Tel le balancier d'une comtoise, la musique de Jethro Tull oscille entre rock et folk depuis qu'elle a pris ses distances avec ses expériences progressives. Tic, et c'est le rock un peu fade de "War Child", tac et c'est le folk sophistiqué et complexe de "Minstrel In The Gallery", tic, retour au rock désabusé de "Too Old To Rock'n'Roll", tac, "Songs From The Wood" déboule avec son folk médiéval.
Dans ce match que se livre à lui-même le groupe, c'est sans conteste ses albums à tendances pastoralo-acoustiques qui l'emportent, le style semblant aller comme un gant à Ian Anderson et ses acolytes. "Songs From The Wood" ressemble donc au petit frère de "Minstrel In The Gallery", un petit frère qui, tirant probablement leçon des reproches faits à son ainé, a affiné ses mélodies, gommant les aspérités que l'on pouvait trouver sur l'album de 1975.

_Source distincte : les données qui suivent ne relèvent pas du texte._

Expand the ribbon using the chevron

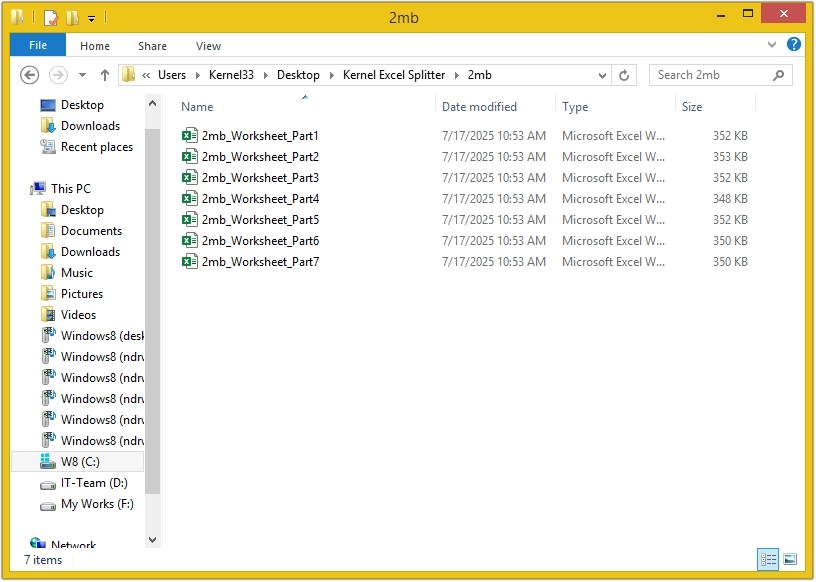click(771, 45)
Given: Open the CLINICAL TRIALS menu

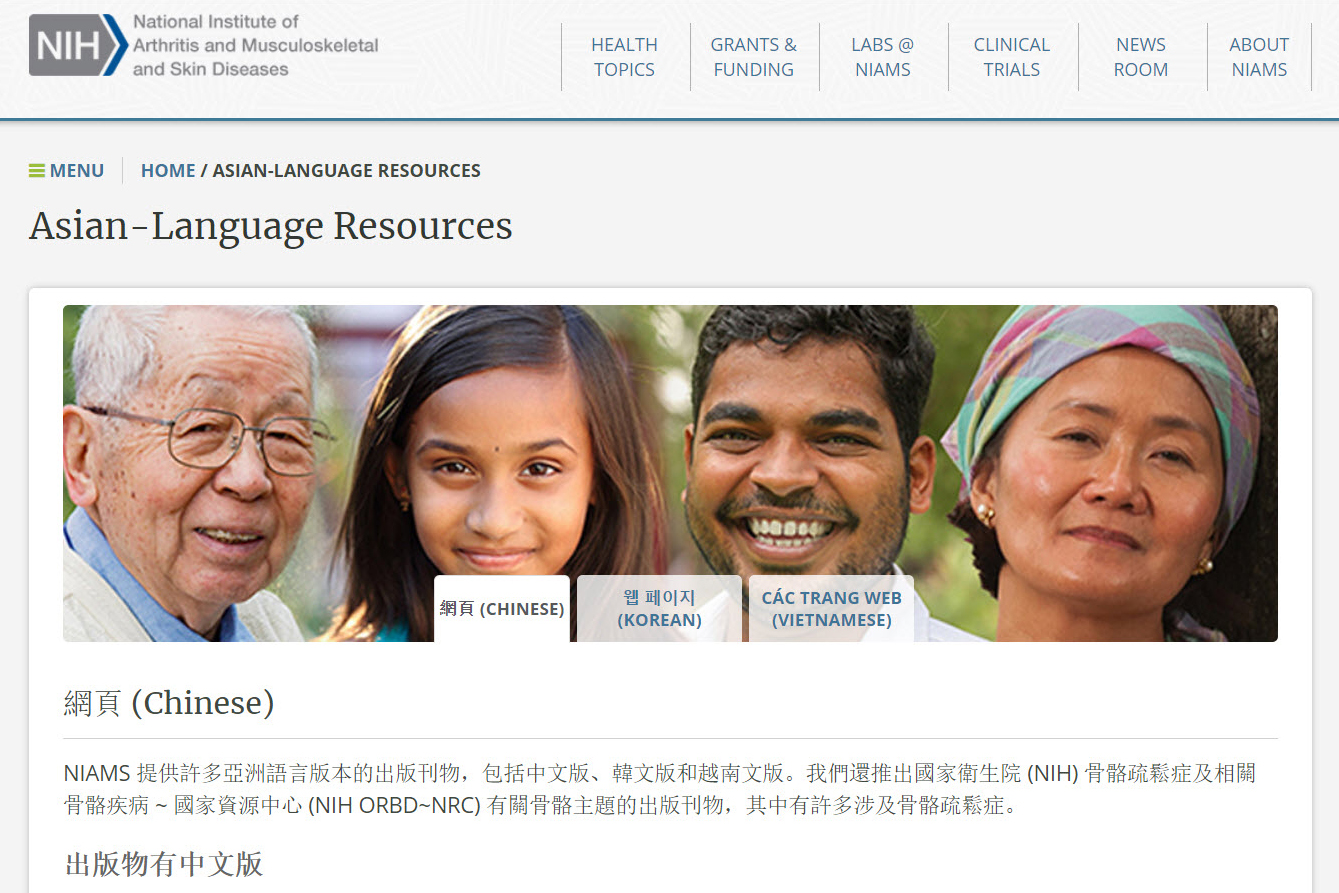Looking at the screenshot, I should pos(1011,57).
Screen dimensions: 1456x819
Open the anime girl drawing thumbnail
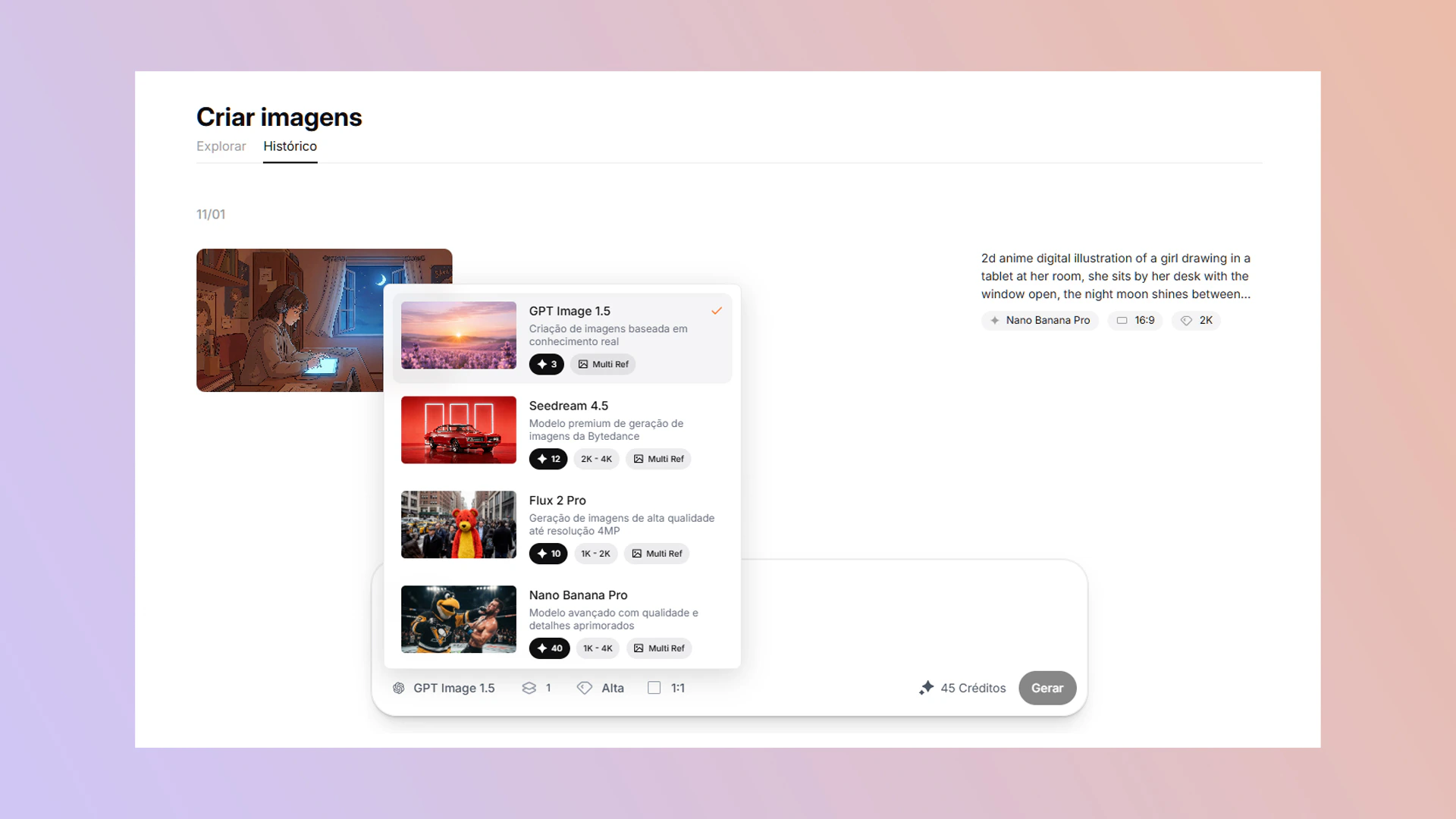(288, 320)
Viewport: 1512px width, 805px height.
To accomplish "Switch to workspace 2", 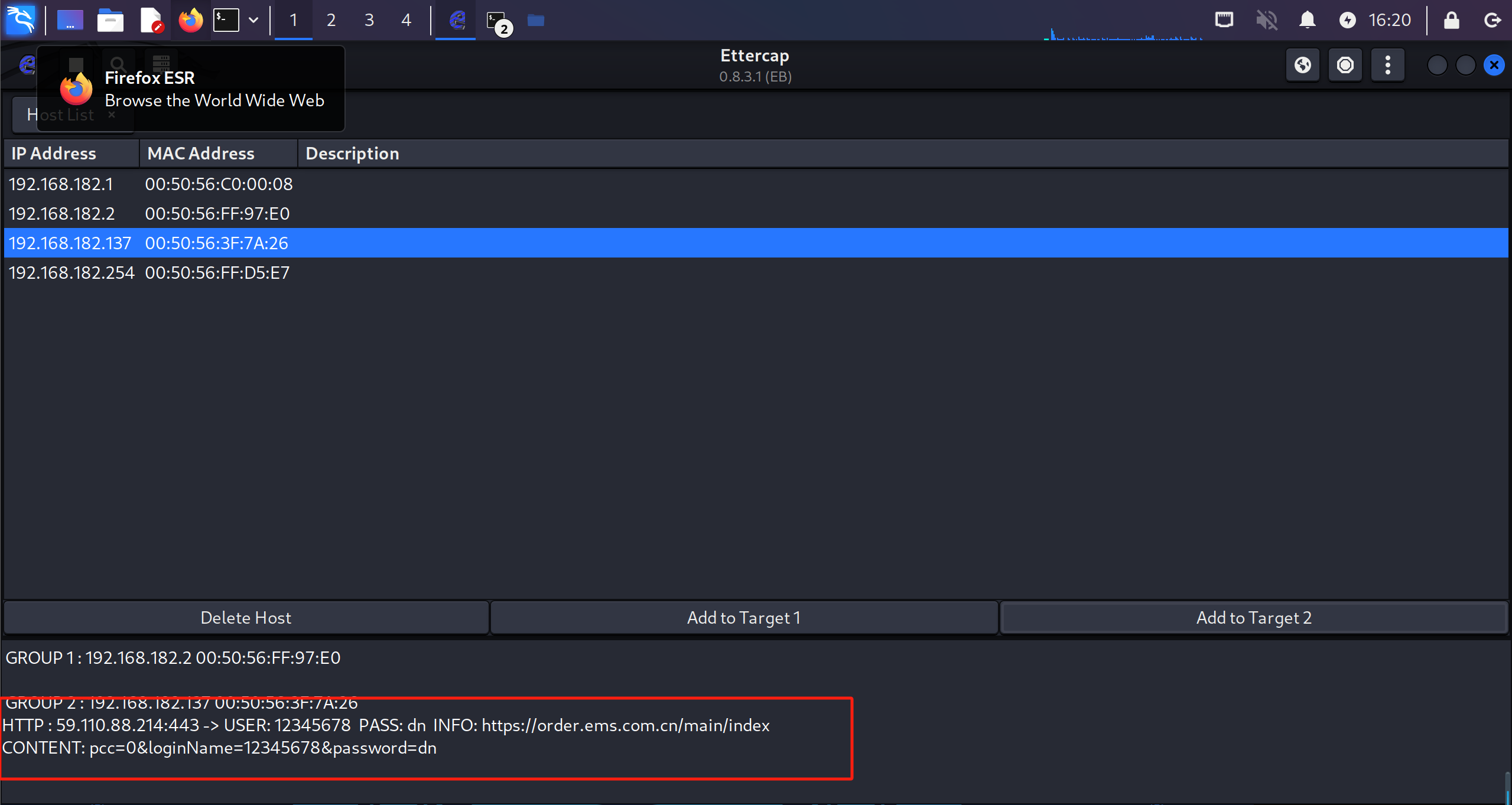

Néanmoins, tout en prodiguant des mélodies plus accessibles, moins cérébrales, Jethro Tull a su éviter le piège de la fadeur et du manque de personnalité, exploit qu'il ne rééditera malheureusement pas sur l'album suivant. Car le tour de force de "Songs From The Wood" est bien d'aligner des titres aux mélodies facilement mémorisables, où rien ne vient froisser l'oreille, tout en procédant à de fréquents changements de rythmes, en jouant avec l'opposition ou la superposition des instruments, en enrichissant chaque chanson d'une multitude de détails et d'une orchestration fouillée. Des chœurs a cappella de 'Songs From The Wood' aux ruptures de l'orgue de 'Hunting Girl', de l'introduction médiévale raffinée de 'Velvet Green' à l'enthousiasme communicatif de 'The Whistler', des riffs sombres et inquiétants introduisant 'Pibroch' à la préciosité d'une troublante beauté qui clôt ce même titre, l'auditeur découvre avec délice au fil des écoutes une profondeur qu'il était loin d'imaginer.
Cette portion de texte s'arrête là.